Terraform est un outil d'Infrastructure as Code qui permet de décrire des ressources cloud sous forme de fichiers de configuration texte, puis de les créer, modifier et supprimer via une séquence de commandes. La configuration décrit un état désiré — quelles ressources doivent exister, avec quels attributs — et Terraform calcule les opérations nécessaires pour atteindre cet état depuis la situation actuelle.

Développement local avec LocalStack

Les exemples de cet article peuvent être testés localement sans compte AWS via LocalStack, un serveur qui émule les APIs AWS sur localhost:4566. Les outils tflocal et awslocal sont des wrappers qui redirigent automatiquement vers LocalStack :

pip install localstack terraform-local awscli-local
localstack start -d

Les commandes tflocal et awslocal remplacent alors terraform et aws respectivement. Le code Terraform reste identique ; seule la cible change. Note : certains services comme RDS ne sont pas disponibles dans la version gratuite de LocalStack.

Installation de Terraform

Terraform s'installe depuis le gestionnaire de paquets HashiCorp :

brew install terraform          # macOS
apt install terraform # Ubuntu/Debian avec le dépôt HashiCorp

Structure d'un fichier de configuration Terraform

Un fichier Terraform est un fichier texte avec l'extension .tf. Il décrit un état désiré de l'infrastructure, non une séquence d'instructions. Terraform calcule lui-même les actions nécessaires pour atteindre cet état.

Le bloc terraform

Le bloc terraform définit les contraintes sur le moteur lui-même, notamment la version minimum requise :

terraform {
required_version = ">= 0.12"
}

Il peut également déclarer les providers requis et leur version. Maintenir ce bloc à jour garantit que l'infrastructure ne sera pas appliquée avec une version de Terraform incompatible.

Le bloc provider

Le provider est le plugin qui traduit les ressources Terraform en appels API vers un cloud spécifique. Pour AWS, il faut configurer les credentials et, dans le cas de LocalStack, désactiver les validations qui s'appuient sur les serveurs AWS réels :

provider "aws" {
region = "eu-west-3"
access_key = "test"
secret_key = "test"

skip_credentials_validation = true
skip_requesting_account_id = true
skip_metadata_api_check = true

endpoints {
s3 = "http://localhost:4566"
}
}

Les trois directives skip_* désactivent les appels de validation que le provider AWS effectue normalement au démarrage contre les APIs IAM et STS. Sans elles, Terraform tenterait de vérifier les credentials contre les vrais serveurs AWS et échouerait. Le bloc endpoints redirige les appels S3 vers LocalStack au lieu d's3.amazonaws.com.
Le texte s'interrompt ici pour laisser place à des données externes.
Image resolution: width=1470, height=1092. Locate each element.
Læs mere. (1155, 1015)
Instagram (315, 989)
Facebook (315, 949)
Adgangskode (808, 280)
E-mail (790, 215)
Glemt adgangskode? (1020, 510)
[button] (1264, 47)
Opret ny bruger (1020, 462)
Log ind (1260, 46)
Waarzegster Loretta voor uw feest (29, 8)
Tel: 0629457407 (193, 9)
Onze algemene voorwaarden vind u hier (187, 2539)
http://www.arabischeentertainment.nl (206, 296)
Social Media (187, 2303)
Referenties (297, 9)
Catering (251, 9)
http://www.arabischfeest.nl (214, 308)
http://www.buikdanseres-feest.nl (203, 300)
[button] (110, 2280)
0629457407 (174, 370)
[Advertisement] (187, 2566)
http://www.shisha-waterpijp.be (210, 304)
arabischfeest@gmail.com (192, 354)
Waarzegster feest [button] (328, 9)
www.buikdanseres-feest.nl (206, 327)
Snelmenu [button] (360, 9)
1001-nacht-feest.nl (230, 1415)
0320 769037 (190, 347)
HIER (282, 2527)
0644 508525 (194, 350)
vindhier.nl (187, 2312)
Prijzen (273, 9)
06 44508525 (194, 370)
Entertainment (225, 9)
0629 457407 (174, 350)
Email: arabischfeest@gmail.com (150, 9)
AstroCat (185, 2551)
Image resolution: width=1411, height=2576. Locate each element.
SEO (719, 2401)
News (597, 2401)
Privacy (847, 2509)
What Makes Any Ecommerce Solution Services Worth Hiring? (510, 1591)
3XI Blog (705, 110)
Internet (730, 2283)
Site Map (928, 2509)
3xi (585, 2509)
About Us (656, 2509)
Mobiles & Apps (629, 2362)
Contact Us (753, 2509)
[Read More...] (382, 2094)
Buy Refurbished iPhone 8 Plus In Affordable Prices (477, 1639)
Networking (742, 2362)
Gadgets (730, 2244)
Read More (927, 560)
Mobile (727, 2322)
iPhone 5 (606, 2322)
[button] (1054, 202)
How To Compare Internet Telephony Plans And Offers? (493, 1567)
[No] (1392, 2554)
En production, ce bloc ne contient pas de credentials en dur. Terraform les lit depuis les variables d'environnement AWS_ACCESS_KEY_ID et AWS_SECRET_ACCESS_KEY, ou depuis le profil AWS configuré localement.

Le bloc resource

Un bloc resource déclare une ressource à créer. La syntaxe est resource "<type>" "<nom_local>". Le type détermine le service AWS cible ; le nom local sert uniquement à référencer la ressource depuis d'autres blocs du même fichier .tf :

resource "aws_s3_bucket" "task_horizon_avatar_data" {
bucket = "task-horizon-avatar-data"
}

L'attribut bucket est le nom réel du bucket sur AWS. Le nom local task_horizon_avatar_data permet d'écrire aws_s3_bucket.task_horizon_avatar_data.arn ailleurs dans la configuration pour récupérer l'ARN généré après création.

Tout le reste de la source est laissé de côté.